Outside cities, roads were rare and usually were no more than dirt paths.
Bridges were few and far between and airports nonexistent.
So, travelers did what they could to make their destinations
and, when necessary, they relied on ferries or other means to get to the other side.
In 1905, the Michigan State Highway Department was created.
Now known as MDOT, the department has been a recognized innovator,
providing the nation’s first mile of rural concrete highway,
the nation’s first centerline and the nation’s first roadside park.
These days, traveling around Michigan and getting to the other side is quite a bit easier.
Today, Michigan hosts 10 key border crossings that are essential to the security and economies of the U.S. and Canada, and beyond.
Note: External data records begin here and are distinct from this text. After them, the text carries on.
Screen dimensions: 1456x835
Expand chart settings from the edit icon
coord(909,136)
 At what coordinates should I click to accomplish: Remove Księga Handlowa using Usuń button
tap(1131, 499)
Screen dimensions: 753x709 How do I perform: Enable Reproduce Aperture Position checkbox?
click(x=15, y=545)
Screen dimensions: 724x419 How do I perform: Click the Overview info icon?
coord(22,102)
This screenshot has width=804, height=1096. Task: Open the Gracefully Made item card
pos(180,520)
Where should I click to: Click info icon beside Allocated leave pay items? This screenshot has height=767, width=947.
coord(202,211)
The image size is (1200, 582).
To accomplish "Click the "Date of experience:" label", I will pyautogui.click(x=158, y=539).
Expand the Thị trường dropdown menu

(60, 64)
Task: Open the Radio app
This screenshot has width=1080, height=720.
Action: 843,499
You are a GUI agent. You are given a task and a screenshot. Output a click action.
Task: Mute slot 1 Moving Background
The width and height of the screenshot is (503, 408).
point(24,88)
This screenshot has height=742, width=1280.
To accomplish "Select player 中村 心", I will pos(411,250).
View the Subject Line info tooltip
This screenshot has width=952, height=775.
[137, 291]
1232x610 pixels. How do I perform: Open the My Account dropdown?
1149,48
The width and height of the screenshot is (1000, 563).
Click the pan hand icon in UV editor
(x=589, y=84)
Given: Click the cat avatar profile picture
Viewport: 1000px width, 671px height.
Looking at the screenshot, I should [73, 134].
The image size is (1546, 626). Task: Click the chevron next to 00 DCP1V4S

These 10 crossings enable over $1 billion in goods to cross between the U.S. and Canada everyday.
The U.S. and Canada, both the largest bilateral trading partnership in the world
and nearly half of this surface trade, passes through Detroit and Port Huron.
Michigan's border with Ontario, Canada, is the busiest trade corridor in the world,
with Detroit the number one gateway for foreign trade, and it’s going to get busier.
Total U.S.-Canada trade by truck is expected to double.
OK, impressive numbers but why should you care?
U.S.-Canada trade supports 7 million American jobs and more than 200,000 of these jobs are in Michigan.
Efficient and safe transportation is crucial to retaining current businesses,
attracting new ones and driving economic growth.
And in Michigan, investments in our border crossings support our homeland security.
For over 100 years, MDOT has invested in building and maintaining Michigan's complex infrastructure,
benefitting Michigan and the overall economies of the U.S. and Canada.
MDOT's continued investments will have powerful results.
First, job creation will be immediate, providing a faster economic stimulus.
Real jobs that will affect all of Michigan, connecting people to work and play
and allowing Michigan workers to work in Michigan.
Second, investments will lay the foundation for future growth and help continue Michigan's economic restructuring
and long-term economic stability.
Finally, investments in our border crossings will enhance security,
providing effective traffic management technologies
that will ensure the highest level of security with fewer travel interruptions.
MDOT remains keenly aware of the economic realties.
It's estimated that every 4-hour delay at the Windsor-Detroit crossing
cost the Michigan economy over $11 million in lost production.
Without changes, congestion and delays at the Windsor-Detroit crossing
will cost an estimated $16.2 billion a year by 2030.
It's easy to see the importance of continued investment in transportation.
Safe, secure and efficient movement of goods by truck, rail, air and water
is a critical component of the Michigan, U.S., Canadian and world economies.
It's clear that role transportation plays in our lives
has changed dramatically since those early days of the first paved roads.
For over 100 years, MDOT has used innovation to maintain and improve our transportation networks,
supporting jobs, the economy and our security.
As in the past, transportation improvements must respond to help drive both Michigan and the U.S. economy
in the new global competition of the 21st century.